For all that, however, the focus of the parish and Father Salvator Ciullo, pastor, has little to do with emphasizing traditionalism. “The constant thing is building a sense of community and family,” Father Ciullo said.
This can be a challenge, however, because 65 percent of the parish is made up of military families, creating a high turnover each year. [The article then discussed some of the steps the parish took to connect parishioners to each other, and to foster this sense of community.]
Among the social and service groups at Nativity are a Knights of Columbus council, the Women of Nativity, CYO, ministry to the elderly, sick and homebound, Boy Scouts and Cub Scouts, a charismatic prayer group, a Cursillo chapter, Holy Name Society, altar guild society, Hispanic prayer group, pro-life committee, Legion of Mary, and several support groups.
“We’ve tried to carry the theme of being a family-oriented parish,” said Dorothy Lamoureux, parish secretary and a parishioner since the mid-1970s.

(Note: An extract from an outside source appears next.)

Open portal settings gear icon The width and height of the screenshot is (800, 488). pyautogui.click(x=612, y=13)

There are approximately 125 volunteer teachers assisting with the parish’s religious education program. It is among the largest catechetical programs in the diocese with 1,600 students. The presence of three religious Sisters, Handmaids of Reparation from Steubenville, Ohio, who are ministers of religious education at Nativity, “give a tremendous witness, with their prayer life, their dedication, and love of their ministry,” Father Ciullo added.
Through the mid-1990s, Nativity celebrated a daily Mass Monday through Saturday, at 9:00 am, attended by 60 to 80 people. There were two Masses on Saturday: at 5:00 pm, attended by 800 to 900, and at 6:30 pm, attended by 400 to 450. There were four Masses on Sunday: 8:00 am, attended by 700 to 800; 9:30 am, 1000 to 1125; 11:00 am, 1000 to 1125; and 12:30 pm, 825 to 900.

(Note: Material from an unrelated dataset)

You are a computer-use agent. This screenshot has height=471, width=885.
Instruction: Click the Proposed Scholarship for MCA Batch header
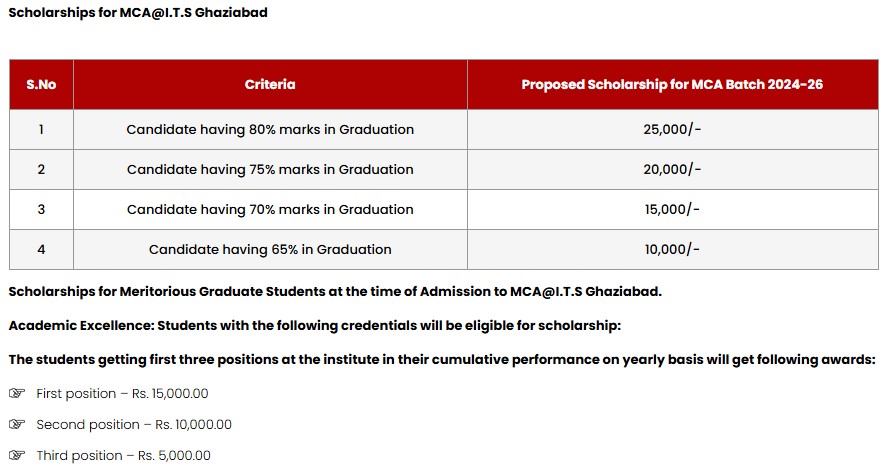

In the spring of 1995, Father Sal initiated the practice of sending a donation from Nativity to two of the Arlington Diocese mission churches in the Dominican Republic, in Banica and Pedro Santana. When his assignment as Nativity pastor ended the next year, this practice did not continue. In a slightly different geographic setting, however, his successor pastor would carry on the tradition, and to a much greater extent.
Father Sal left an enduring legacy to the parish with his emphasis on our buildings, statuary and art work, in other words, the physical setting for the spiritual life of the parish. The principal item on this list was the Spiritual Formation Center and School, planning for which began in 1984.